After three flights and an over night kip on an airport bench and Alex and I arrive in Cartagena on Colombia's Caribbean coast for a couple of weeks of sun before returning to rainy England. Cartagena (pronounced 'Carta-hey-na') is probably the most beautiful town I have ever been to. I don't do anything while I'm there - just wonder around the cobbled streets of the old town, salsa music playing from the shuttered windows of the pastel coloured colonial mansions, bourganvillia trailing from their balconies.






In the mornings we get breakfast (fresh passionfruit juice and amazing coffee) from an open fronted cafe, watching the vendors push their wagons of exotic fruit up and down the street and the old men sitting on their door steps smoking and chatting.





Before it gets to hot we go for a walk: past street art, men playing chess in the plaza and flamoyantly dressed women selling fruit. All of this in the shade of hundreds of beautiful buildings - churches, mansions, museums, clock towers, castles and just 'ordinary' houses with families sitting on their steps watching the world go by. By around 13:00 it is hot and we relax in a leafy plaza with a fresh lemonade, water from the fountains splashing and cooling our faces and wild parakeets in the trees.
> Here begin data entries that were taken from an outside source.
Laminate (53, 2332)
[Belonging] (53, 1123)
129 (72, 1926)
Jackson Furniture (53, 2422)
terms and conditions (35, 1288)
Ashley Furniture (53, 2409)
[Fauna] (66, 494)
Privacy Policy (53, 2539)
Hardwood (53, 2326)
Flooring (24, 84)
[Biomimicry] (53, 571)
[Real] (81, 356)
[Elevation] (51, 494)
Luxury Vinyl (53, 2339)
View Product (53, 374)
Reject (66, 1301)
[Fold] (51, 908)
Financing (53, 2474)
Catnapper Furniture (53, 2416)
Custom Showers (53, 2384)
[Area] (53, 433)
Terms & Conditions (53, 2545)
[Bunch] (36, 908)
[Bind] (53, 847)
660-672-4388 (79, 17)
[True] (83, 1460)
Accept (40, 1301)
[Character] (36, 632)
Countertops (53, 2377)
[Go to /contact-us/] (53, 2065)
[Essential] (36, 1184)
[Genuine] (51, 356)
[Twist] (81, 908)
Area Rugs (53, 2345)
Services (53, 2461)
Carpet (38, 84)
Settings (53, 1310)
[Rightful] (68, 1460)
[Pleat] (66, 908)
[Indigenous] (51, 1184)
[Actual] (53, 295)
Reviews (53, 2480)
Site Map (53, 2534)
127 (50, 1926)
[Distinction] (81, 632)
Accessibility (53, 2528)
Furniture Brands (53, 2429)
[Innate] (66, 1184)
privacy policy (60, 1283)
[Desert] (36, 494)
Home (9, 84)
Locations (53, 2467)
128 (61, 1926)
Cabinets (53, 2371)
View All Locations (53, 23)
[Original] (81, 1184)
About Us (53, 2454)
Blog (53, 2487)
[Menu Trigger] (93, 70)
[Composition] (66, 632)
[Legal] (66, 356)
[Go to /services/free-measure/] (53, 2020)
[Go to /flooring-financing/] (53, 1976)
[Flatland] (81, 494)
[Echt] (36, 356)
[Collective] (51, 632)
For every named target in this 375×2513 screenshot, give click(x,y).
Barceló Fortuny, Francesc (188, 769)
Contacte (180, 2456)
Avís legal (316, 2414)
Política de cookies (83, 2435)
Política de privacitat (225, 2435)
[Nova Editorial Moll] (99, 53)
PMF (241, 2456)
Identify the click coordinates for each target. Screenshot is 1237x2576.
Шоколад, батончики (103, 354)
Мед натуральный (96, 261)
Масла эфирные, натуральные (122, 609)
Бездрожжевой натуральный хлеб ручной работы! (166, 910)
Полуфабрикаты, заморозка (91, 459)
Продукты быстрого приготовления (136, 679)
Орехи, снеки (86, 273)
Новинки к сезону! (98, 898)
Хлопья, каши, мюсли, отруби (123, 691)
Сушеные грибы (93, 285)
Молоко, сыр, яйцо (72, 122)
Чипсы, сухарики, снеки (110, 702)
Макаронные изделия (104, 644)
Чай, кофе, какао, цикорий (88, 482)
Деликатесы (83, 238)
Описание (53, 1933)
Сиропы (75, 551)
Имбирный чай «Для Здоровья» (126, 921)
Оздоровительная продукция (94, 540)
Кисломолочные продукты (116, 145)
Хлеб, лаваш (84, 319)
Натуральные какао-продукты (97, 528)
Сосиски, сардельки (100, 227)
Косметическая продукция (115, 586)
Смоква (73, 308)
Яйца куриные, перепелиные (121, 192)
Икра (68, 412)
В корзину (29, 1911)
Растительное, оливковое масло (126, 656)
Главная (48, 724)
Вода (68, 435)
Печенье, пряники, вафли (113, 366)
In the evenings we have a cocktail at one of the bars on the top of the city walls, overlooking the Caribbean sea. At last I'm in a place where it doesn't turn freezing the moment the sun goes down and there is a warm, salty breeze off the eater. After the sun sets the streets fill with musicians, jugglers, mimes and panama hat sellers. They move out of the street only when a horse-drawn carriage trundles past carrying diners in their finest clothes (linen suits for the men and a lot of gold jewellery for the women) to the numerous pavement cafes where they eat at immaculate tables while next door a man sells beers from a cool box.





When the christmas lights are turned on all this is amplified. There are more people on the streets and their clothes are more extravagant. The music is louder and every building is lit with lights - from the two up two down houses along a tiny alley to the dome of the cathedral.